Dope pest

Adrian Mutu's failed drugs test is just the latest, albeit highest-profile, indication of the doping problem sweeping Romanian football, writes Ben Lyttleton

The biggest surprise about the reaction in Romania to Adrian Mutu’s positive drugs test was that anyone was surprised: a week earlier, three Farul Constanta players were banned for failing dope tests, while Robert Sandu, nephew of FA president Mircea Sandu, is awaiting trial for dealing large amounts of drugs to a client list allegedly packed with high-profile sports stars.

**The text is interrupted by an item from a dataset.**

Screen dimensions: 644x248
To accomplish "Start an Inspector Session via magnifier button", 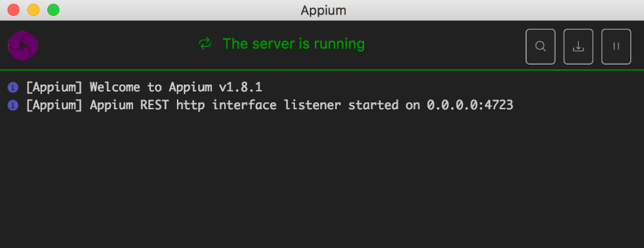I will (540, 47).
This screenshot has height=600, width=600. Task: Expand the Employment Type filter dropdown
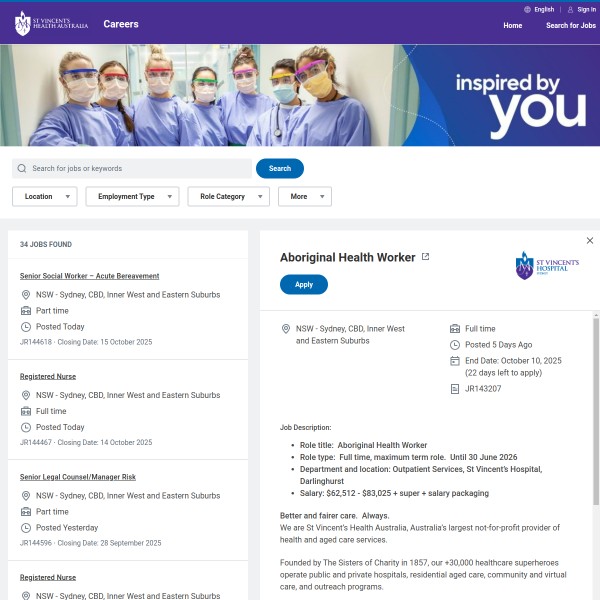(x=132, y=196)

And yet Romanian football’s big names backed Mutu when the story broke. National-team captain Cristian Chivu refused to believe his team-mate would be so stupid, while the side’s doctor, Pompiliu Popescu, claimed the test was positive because the forward drank Red Bull. Romania’s assistant coach Marius Lacatus even accused Chelsea of setting up the player to get him off the wage-bill.

Only after Mutu admitted that he took a banned substance – which may not turn out to be cocaine – did the conspiracy theories stop. Romania coach Anghel Iordanescu’s first concern was the effect a Mutu ban would have on his team’s excellent start in their World Cup qualifying group, which they lead from Holland and the Czech Republic. “Adrian scored two match-winning goals for us and now we must help save his career, not bury it,” he said. “People have said they are ashamed to be the same nationality as him but that is stupid. Let’s just help the boy.”

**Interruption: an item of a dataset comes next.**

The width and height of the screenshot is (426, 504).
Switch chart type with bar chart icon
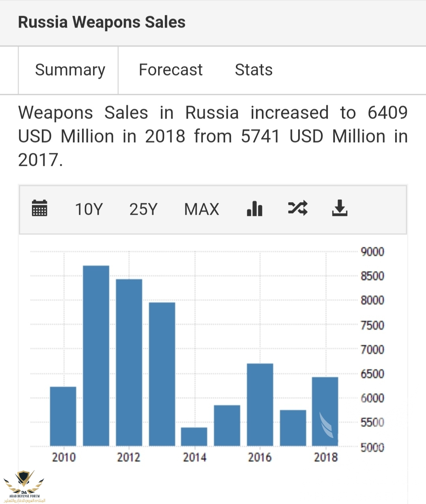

Romania’s Professional League chairman Dumitru Dragomir is held responsible for the latest series of drugs scandals. His credibility was queried in 2002, when he helped Cristian Buturuga and Adrian Neaga escape punishment for banned sub­stances by ruling that medical staff at their club, Arges Pitesti, had inadvertently drugged the whole team. Arges had fallen under suspicion for using banned substances in 1998 after an unbeaten run of nine games – but the matter was taken no further as drugs tests were considered too expensive (at around £300).

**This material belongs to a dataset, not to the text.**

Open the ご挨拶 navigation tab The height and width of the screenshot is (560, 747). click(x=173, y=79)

Dragomir has now promised to improve testing procedures, “to avoid this becoming a problem”. He is a bit late for that: drugs were blamed for the death of Dinamo Bucharest and Romania midfielder Catalin Haldan, who died during a reserve match in October 2000. Ioan Dragan, president of the anti-doping commission, confirmed that Haldan had hepatitis C when he died, but claimed that his symptoms suggested an over-consumption of anabolic steroids. Mutu was Haldan’s team-mate at the time and was a coffin-bearer at his funeral. The position of FA president Sandu is still untouchable despite the case against his nephew. Sandu’s daughter Raluca has fled a drugs charge of her own in Romania and is currently in the United States with a former boyfriend. The pair were questioned after a drugs bust in November 2002 when armed police burst into Bucharest nightclub The Office and found cocaine on the table at which Walter Zenga and Dan Petrescu were sitting. No charges were brought on that occasion.

Sandu has warned the rest of the Romania team that they will receive “random” tests soon to counter rumours that Mutu is not the only guilty player. “We have to check the others, as some of them have shown a lack of respect in thinking that just because they have money from football, they can do whatever they want.”

Sandu may also have been referring to the sting involving porn star Laura Andresan, who in July was photographed by scandal-mag Atac having sex with four Romanian players, including Mutu and West Brom’s out-of-favour mid­fielder Cosmin Contra. The story exploded because Atac’s editor Mihai Ghezea claimed that some players had tried to pay him off to prevent him publishing the photos.

Mutu and Andresan exchanged barbs in the press, after which Andresan dramatically threatened to sue the striker for defamation. If there is any good news to come out of Mutu’s test, it is that he now has Andresan’s sympathy. “I will drop my case with him,” she said, “because he now has serious problems and I feel sorry for him.” But that is the only good news. As the captain of Mutu’s former side Dinamo, Florentin Petre, said: “The whole Mutu case has complicated the credibility of Romanian football. Our mission to improve football’s image here is very difficult indeed.”

And when the Robert Sandu drugs trial comes to court later this year, it may bring more naming and shaming to the Romanian game.